(Beginning of ENTRIES SUPPLIED)

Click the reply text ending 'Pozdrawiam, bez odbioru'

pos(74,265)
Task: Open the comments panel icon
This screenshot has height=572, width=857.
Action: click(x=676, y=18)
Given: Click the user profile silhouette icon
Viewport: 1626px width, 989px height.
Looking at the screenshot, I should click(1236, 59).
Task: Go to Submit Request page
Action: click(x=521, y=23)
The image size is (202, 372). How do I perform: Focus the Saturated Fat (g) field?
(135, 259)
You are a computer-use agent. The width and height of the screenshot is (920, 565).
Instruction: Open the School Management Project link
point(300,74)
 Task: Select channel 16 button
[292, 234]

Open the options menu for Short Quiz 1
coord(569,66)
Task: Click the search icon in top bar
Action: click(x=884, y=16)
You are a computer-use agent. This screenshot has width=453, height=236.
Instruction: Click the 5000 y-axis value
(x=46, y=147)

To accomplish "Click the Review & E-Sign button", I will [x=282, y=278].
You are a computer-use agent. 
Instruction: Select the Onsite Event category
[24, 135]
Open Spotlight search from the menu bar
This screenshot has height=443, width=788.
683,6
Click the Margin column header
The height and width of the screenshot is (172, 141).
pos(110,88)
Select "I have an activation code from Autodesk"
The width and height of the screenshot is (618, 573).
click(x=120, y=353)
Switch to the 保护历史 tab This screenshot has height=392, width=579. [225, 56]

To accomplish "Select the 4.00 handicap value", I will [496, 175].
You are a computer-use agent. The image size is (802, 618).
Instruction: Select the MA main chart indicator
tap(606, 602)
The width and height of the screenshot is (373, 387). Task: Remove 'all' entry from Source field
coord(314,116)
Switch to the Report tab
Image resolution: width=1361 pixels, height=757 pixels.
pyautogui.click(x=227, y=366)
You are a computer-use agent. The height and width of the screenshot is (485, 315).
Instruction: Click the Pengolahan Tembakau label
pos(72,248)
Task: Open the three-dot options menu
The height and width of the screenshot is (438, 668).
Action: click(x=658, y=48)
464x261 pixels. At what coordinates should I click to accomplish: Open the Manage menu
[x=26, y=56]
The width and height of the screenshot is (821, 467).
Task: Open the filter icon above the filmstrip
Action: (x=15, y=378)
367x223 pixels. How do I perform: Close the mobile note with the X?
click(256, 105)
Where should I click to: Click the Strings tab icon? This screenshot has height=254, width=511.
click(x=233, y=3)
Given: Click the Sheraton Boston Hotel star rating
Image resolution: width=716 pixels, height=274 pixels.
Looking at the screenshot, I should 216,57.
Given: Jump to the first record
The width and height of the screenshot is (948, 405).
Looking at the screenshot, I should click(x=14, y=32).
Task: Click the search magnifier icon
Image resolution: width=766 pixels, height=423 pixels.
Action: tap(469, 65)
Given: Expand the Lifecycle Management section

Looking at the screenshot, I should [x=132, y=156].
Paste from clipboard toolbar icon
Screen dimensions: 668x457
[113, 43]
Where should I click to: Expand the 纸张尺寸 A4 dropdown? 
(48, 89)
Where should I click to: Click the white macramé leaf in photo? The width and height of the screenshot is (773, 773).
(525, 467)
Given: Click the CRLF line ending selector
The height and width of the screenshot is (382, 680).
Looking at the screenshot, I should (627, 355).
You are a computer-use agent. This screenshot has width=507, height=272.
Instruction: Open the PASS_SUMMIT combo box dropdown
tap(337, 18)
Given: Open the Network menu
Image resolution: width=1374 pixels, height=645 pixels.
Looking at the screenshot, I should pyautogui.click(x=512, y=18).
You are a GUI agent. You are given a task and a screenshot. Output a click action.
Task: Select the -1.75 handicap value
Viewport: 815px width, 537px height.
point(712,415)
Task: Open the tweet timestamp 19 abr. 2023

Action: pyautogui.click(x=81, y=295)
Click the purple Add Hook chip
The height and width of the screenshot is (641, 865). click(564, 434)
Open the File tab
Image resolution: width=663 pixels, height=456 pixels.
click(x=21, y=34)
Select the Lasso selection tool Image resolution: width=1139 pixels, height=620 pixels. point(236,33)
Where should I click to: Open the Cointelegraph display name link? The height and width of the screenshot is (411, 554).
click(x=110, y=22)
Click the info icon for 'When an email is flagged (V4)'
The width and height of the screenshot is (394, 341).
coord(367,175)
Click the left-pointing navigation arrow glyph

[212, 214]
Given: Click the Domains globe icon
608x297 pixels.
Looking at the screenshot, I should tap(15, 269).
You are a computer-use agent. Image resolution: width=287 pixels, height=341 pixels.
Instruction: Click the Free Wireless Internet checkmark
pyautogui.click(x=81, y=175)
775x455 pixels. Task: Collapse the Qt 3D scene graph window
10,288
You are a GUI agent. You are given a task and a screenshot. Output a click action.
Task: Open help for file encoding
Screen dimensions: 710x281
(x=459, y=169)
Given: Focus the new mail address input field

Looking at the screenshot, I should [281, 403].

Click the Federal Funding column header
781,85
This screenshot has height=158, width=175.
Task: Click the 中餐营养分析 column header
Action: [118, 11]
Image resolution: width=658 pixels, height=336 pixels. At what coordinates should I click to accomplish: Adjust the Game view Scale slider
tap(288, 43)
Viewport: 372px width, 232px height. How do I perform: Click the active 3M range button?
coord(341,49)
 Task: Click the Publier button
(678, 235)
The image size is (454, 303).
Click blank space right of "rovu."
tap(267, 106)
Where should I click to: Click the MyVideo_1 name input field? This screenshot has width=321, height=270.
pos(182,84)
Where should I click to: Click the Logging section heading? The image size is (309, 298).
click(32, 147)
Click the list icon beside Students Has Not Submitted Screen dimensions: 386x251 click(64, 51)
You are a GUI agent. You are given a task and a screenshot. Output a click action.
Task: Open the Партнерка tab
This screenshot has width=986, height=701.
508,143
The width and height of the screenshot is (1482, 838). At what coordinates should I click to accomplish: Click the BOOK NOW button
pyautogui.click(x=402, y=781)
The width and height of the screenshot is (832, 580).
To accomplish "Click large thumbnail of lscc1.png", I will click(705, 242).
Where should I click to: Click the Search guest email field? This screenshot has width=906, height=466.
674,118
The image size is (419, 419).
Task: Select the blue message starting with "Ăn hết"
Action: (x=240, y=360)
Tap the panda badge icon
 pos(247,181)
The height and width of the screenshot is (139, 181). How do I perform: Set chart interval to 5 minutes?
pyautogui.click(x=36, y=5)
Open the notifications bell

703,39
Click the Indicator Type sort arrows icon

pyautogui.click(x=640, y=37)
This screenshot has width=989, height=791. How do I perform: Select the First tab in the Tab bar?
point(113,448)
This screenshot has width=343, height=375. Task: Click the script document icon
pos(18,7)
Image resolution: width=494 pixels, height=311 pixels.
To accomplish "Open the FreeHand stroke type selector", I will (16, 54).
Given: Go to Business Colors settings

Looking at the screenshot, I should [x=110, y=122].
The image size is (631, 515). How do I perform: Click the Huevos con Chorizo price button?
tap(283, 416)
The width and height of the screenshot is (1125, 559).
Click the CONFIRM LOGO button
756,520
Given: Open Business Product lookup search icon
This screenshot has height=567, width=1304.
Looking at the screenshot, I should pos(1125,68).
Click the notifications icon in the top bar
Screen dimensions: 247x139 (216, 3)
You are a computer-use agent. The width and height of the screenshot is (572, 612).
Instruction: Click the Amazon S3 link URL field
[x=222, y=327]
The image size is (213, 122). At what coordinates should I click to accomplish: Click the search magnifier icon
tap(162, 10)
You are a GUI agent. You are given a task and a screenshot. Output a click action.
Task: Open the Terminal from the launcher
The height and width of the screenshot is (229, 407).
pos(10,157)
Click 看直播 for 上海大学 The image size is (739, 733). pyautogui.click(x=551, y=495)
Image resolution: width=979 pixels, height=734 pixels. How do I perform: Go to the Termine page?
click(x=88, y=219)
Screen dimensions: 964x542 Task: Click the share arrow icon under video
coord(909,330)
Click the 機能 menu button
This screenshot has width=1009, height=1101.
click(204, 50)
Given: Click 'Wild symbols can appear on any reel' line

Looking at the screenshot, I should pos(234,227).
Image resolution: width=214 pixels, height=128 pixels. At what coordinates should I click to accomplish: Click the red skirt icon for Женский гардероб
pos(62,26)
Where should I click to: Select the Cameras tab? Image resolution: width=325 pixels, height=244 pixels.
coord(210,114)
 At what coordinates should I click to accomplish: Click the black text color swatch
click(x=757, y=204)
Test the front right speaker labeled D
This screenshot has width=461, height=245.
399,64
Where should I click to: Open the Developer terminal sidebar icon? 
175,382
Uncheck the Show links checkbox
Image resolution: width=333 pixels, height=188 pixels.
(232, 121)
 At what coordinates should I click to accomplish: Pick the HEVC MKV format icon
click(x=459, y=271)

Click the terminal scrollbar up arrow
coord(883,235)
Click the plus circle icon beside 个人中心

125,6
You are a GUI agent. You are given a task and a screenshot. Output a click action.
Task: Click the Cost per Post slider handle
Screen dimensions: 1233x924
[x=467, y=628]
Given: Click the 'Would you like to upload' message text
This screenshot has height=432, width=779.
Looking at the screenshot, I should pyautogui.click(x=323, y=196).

(End of ENTRIES SUPPLIED)

WHAT THE EXERCISE ASKS. Could you repeat exactly the lines in the listing above from the one with "Given: Click the Sheraton" down to the one with "Select the Lasso"? Include both of those lines.

RESULT OF THIS TASK.
Given: Click the Sheraton Boston Hotel star rating
Image resolution: width=716 pixels, height=274 pixels.
Looking at the screenshot, I should 216,57.
Given: Jump to the first record
The width and height of the screenshot is (948, 405).
Looking at the screenshot, I should click(x=14, y=32).
Task: Click the search magnifier icon
Image resolution: width=766 pixels, height=423 pixels.
Action: tap(469, 65)
Given: Expand the Lifecycle Management section

Looking at the screenshot, I should [x=132, y=156].
Paste from clipboard toolbar icon
Screen dimensions: 668x457
[113, 43]
Where should I click to: Expand the 纸张尺寸 A4 dropdown? 
(48, 89)
Where should I click to: Click the white macramé leaf in photo? The width and height of the screenshot is (773, 773).
(525, 467)
Given: Click the CRLF line ending selector
The height and width of the screenshot is (382, 680).
Looking at the screenshot, I should (627, 355).
You are a computer-use agent. This screenshot has width=507, height=272.
Instruction: Open the PASS_SUMMIT combo box dropdown
tap(337, 18)
Given: Open the Network menu
Image resolution: width=1374 pixels, height=645 pixels.
Looking at the screenshot, I should pyautogui.click(x=512, y=18).
You are a GUI agent. You are given a task and a screenshot. Output a click action.
Task: Select the -1.75 handicap value
Viewport: 815px width, 537px height.
point(712,415)
Task: Open the tweet timestamp 19 abr. 2023

Action: pyautogui.click(x=81, y=295)
Click the purple Add Hook chip
The height and width of the screenshot is (641, 865). click(564, 434)
Open the File tab
Image resolution: width=663 pixels, height=456 pixels.
click(x=21, y=34)
Select the Lasso selection tool Image resolution: width=1139 pixels, height=620 pixels. point(236,33)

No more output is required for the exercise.